No las lágrimas silenciosas que había llorado en el palacio de Simon cuando me humillaba.

Estos eran sollozos feos y ahogados que se desgarraban de mi pecho como algo rompiéndose.

Lloré hasta que mi garganta estaba cruda y mis ojos estaban hinchados.

Y en algún lugar de la oscuridad, hubiera jurado que escuché pasos.

Botas pesadas sobre piedra, moviéndose lentamente hacia mi celda.

Luego, deteniéndose justo afuera de mi puerta. La puerta de la celda se raspó al abrirse, metal rechinando contra piedra tan fuerte que hizo que me dolieran los dientes.

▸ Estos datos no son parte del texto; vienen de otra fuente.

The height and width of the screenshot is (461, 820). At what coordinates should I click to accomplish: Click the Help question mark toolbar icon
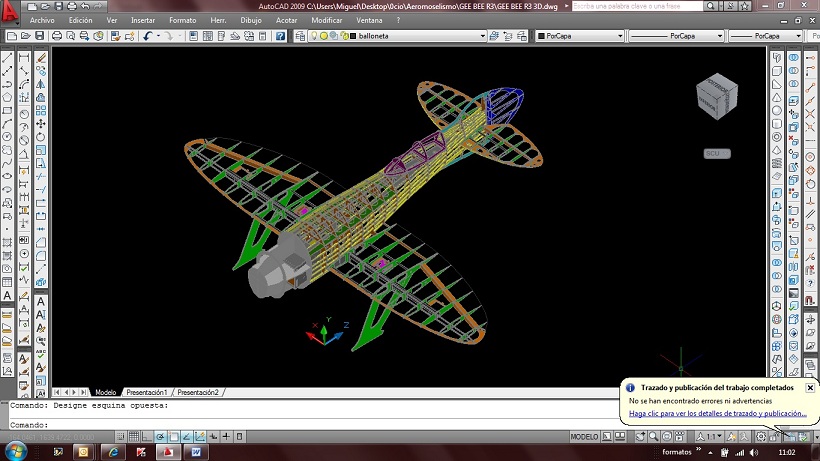[x=282, y=36]
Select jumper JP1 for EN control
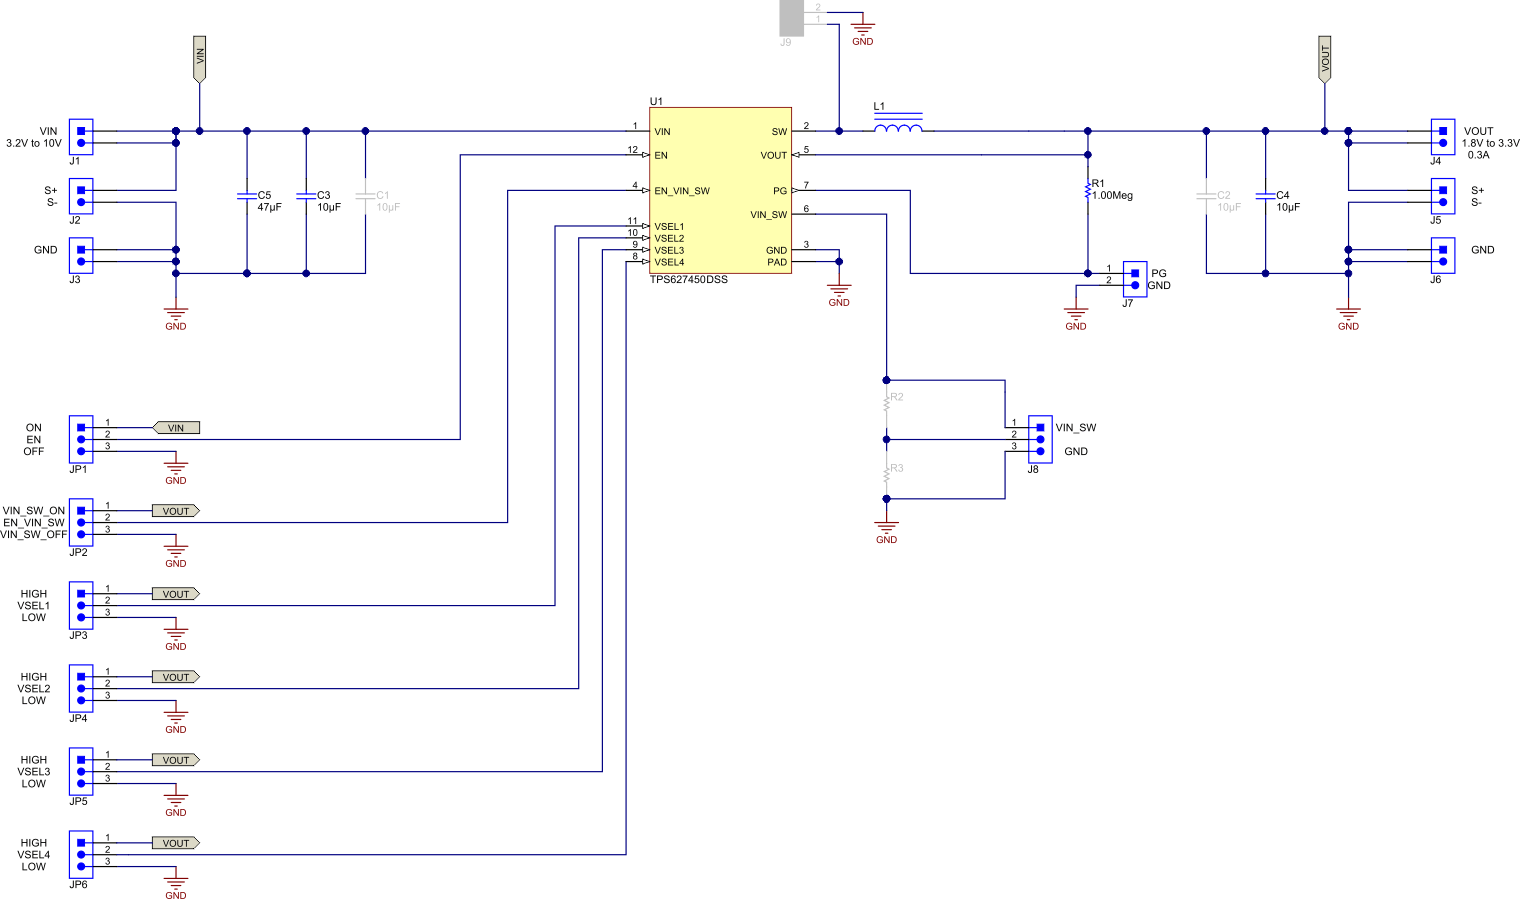This screenshot has width=1520, height=899. [80, 438]
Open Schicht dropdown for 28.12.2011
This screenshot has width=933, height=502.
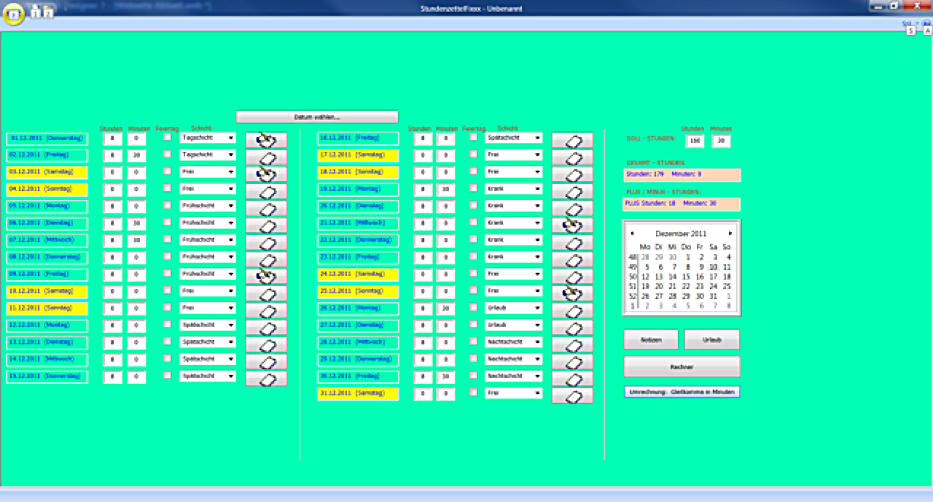[x=537, y=342]
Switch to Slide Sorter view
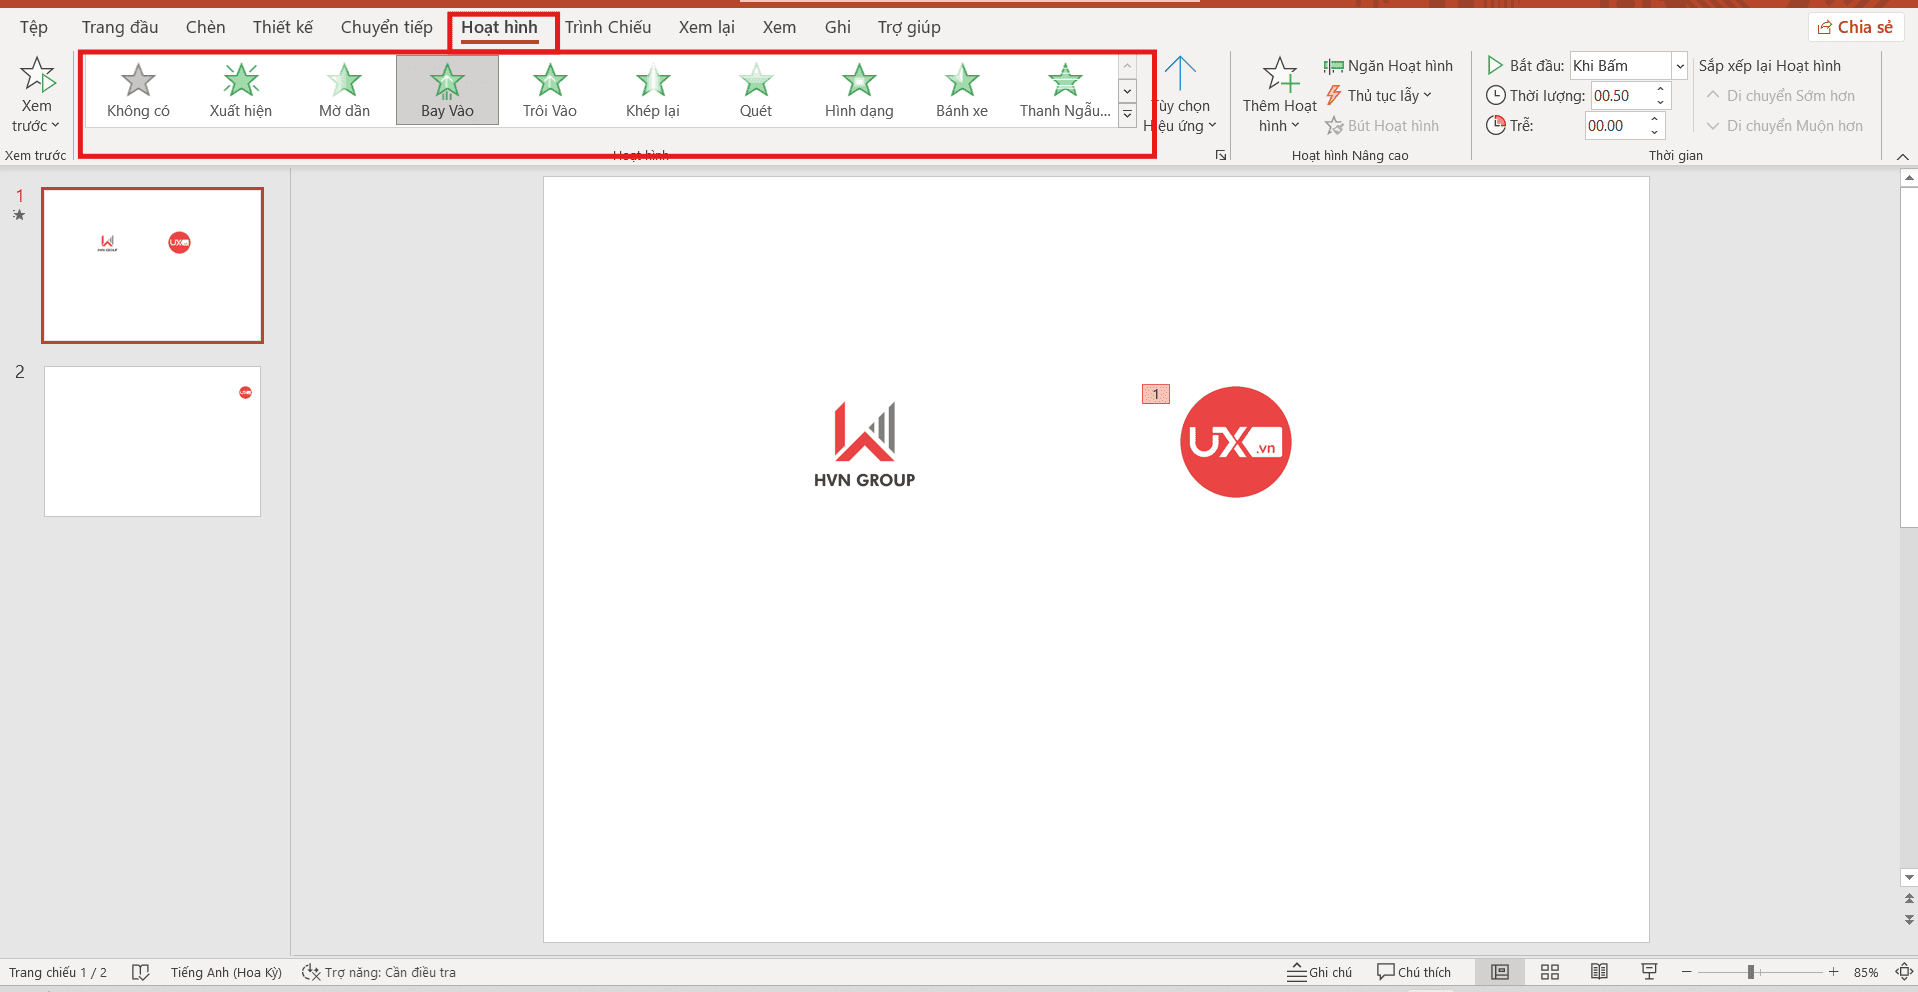 1549,971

Levanté la cabeza bruscamente de mis rodillas, parpadeando a través de ojos hinchados que apenas podían ver.

Dos guardias estaban en la entrada, luz de antorchas ardiendo detrás de ellos.

Y enmarcada entre ellos como un retrato había una mujer.

Era hermosa de una manera cruel, vestida con túnicas de seda del color de la sangre, su cabello oscuro retorcido en un estilo que debió haber tomado horas.

Sus ojos me recorrieron de la manera en que mirarías un trozo de carne que estabas pensando en comprar.

“Esta servirá”, dijo, su voz como miel mezclada con veneno. “Será un buen reemplazo”.

¿Qué… reemplazo?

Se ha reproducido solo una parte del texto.